Hi, it’s your regular blogger’s daughter again, with a word about the South’s favorite bread product, biscuits.
Several years ago, when I hadn’t been dating my now-husband for very long, I brought him and his daughter (then about four) along with me to a traditional family holiday breakfast at my now-late great-grandfather’s house. Since I can remember, my mom’s side of the family gathered during the holidays for breakfast at Papaw’s house, a tradition that only ceased with his passing at the age of 98. Christmas breakfast meant piles of country ham (in his younger days, Papaw would season and smoke the hog himself), sausage, eggs, grits, gravy and biscuits – you know, your standard Southern breakfast. I directed my then-boyfriend and his daughter to the buffet line, and heard her little voice piping up asking “What’s this?”, as she pointed at a biscuit.
“It’s a biscuit,” I said.
She looked at me doubtfully.
“You can put butter or gravy or jelly on it, or make a little sandwich with the ham or sausage,” I said.
She looked at me like I was crazy.
You see, the dear child is half Hoosier, and apparently in her short life had never had a biscuit. We fixed that right away.
I’d known before then that biscuits are a cultural marker. During my year living in Washington, D.C., I was comforted to find that the cafeterias on Capitol Hill served fluffy biscuits in the mornings.
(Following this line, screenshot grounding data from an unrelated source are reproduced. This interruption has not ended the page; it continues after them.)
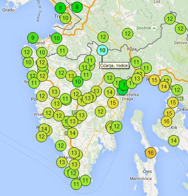188x196 pixels.
Task: Click the Snežnik mountain peak icon
Action: coord(154,28)
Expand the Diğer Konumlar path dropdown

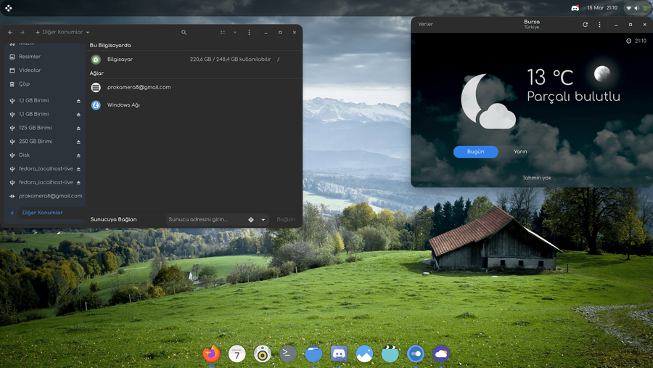pos(88,33)
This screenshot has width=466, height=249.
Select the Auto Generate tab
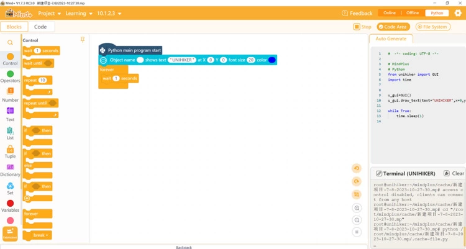pyautogui.click(x=391, y=38)
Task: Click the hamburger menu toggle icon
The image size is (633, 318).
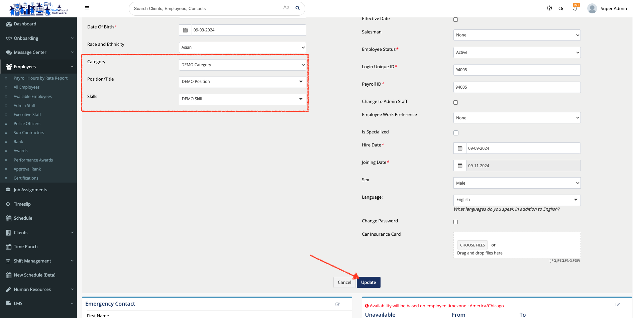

I also knew that in my brief forays into the Northeast, I’d found that even down-home diners considered toast to be an adequate breakfast bread; they had never heard of biscuits, and wanted nothing to do with them. Biscuits mean the South, and they mean home. They’re something you make into a quick sandwich to eat before Sunday School, or something that you slather butter on when they’re so hot out of the oven that they burn your fingers. While they may occasionally come out of a can or the freezer case when time is short, the best biscuits are made from scratch and love, rolled with your Mimi’s rolling pin, and cut with a jelly jar on the kitchen counter.
With all this talk about biscuits, you might think that I have fond memories of making them from scratch as a child. Well, um, no. We were Bisquick people at the most, Pillsbury can people when in a hurry. What can I say? The Eighties were hectic.
So now, at the age of 33, I have set out to learn to make really darn good biscuits. I want them to be fluffy, buttery, and just barely golden brown on top. They need to have proper spring, and a bit of flakiness, and be the perfect vehicle for a piece of country ham (not city ham, thank you. They are different. That is another blog post altogether). I’ve surveyed Southern friends around my age, asking for their favorite recipes. I’ve studied America’s Test Kitchens, and the Junior League cookbook. Somewhere, I know there is a perfect biscuit recipe, and I’m going to find it. The leading contender so far is actually the recipe printed on the back of the White Lily flour (which I buy at the local grocery, but elsewhere in the country is sold by Williams-Sonoma in tiny packages as a gourmet item).
My stepdaughter has come around to biscuits, by the way, and now loves them. In fact, she’s not bad at making them herself, using her mom’s recipe (which I’m sure is fine, but I like to DIY this kind of thing, so I’m hunting for my own method).
Interesting side note: my husband, who hears about such things, informs me that biscuits are now trendy outside of the South. Apparently the rest of the country is just now discovering them, and as usual they’re going to turn them into some kind of crazy fusion cuisine insanity, as people tend to do with a lot of traditional foods. But thank you, I do not need chipotle sriracha shallot biscuits. I’ll take the ones I have eaten my entire life. With a dab of butter or a slab of country ham. As God intended them to be.